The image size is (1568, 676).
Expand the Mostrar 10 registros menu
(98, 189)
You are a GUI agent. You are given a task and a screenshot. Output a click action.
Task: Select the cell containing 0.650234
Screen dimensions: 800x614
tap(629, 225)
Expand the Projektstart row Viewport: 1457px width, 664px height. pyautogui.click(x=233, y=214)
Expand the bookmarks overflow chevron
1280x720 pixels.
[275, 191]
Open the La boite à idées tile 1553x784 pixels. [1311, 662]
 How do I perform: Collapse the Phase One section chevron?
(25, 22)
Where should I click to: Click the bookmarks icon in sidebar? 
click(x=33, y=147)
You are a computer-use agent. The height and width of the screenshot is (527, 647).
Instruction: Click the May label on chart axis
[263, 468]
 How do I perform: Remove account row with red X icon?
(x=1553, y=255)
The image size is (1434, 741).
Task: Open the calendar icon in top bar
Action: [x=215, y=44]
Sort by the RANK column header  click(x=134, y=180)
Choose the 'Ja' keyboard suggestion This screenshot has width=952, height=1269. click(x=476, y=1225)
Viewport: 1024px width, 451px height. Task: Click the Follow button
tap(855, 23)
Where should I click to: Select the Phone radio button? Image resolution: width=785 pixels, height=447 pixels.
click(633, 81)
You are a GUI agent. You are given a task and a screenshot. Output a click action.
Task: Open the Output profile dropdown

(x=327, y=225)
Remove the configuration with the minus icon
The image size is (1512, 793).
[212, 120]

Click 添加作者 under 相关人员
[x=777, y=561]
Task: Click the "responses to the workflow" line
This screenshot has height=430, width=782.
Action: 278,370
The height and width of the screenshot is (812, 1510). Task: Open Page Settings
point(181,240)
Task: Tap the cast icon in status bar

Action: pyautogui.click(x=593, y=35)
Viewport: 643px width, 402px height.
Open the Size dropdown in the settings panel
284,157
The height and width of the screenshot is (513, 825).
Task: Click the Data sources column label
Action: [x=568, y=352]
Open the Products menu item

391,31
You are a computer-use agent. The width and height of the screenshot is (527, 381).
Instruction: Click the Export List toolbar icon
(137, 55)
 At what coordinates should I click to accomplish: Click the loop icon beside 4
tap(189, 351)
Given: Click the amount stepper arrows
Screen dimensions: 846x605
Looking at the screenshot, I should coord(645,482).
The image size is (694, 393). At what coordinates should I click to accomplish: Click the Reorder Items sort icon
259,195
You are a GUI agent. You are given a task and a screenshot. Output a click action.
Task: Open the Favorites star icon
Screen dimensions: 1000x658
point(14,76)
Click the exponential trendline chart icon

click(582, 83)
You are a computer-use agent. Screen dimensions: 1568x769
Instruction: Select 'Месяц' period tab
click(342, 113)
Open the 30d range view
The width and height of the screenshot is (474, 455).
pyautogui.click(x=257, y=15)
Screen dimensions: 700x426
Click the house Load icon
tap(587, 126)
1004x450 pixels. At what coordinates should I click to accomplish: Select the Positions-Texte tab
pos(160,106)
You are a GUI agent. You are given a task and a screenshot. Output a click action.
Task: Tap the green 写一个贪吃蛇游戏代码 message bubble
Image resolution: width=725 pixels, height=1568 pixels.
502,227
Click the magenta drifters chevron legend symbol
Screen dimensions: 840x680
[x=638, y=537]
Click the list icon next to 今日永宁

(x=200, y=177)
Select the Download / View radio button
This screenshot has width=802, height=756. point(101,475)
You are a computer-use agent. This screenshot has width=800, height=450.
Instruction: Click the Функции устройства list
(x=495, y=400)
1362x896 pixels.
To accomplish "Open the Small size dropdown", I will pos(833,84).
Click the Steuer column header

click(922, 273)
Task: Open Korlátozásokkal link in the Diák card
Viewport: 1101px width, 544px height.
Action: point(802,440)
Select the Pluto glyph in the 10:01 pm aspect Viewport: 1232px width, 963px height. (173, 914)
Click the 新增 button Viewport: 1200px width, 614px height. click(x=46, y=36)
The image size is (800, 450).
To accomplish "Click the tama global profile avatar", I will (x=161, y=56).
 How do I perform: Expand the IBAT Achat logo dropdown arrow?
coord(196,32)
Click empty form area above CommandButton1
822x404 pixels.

^^^^

**TRY IT:**
Write down exactly every line of the material above up to and including the line containing "Open the La".

**RESPONSE BOX:**
The image size is (1568, 676).
Expand the Mostrar 10 registros menu
(98, 189)
You are a GUI agent. You are given a task and a screenshot. Output a click action.
Task: Select the cell containing 0.650234
Screen dimensions: 800x614
tap(629, 225)
Expand the Projektstart row Viewport: 1457px width, 664px height. pyautogui.click(x=233, y=214)
Expand the bookmarks overflow chevron
1280x720 pixels.
[275, 191]
Open the La boite à idées tile 1553x784 pixels. [1311, 662]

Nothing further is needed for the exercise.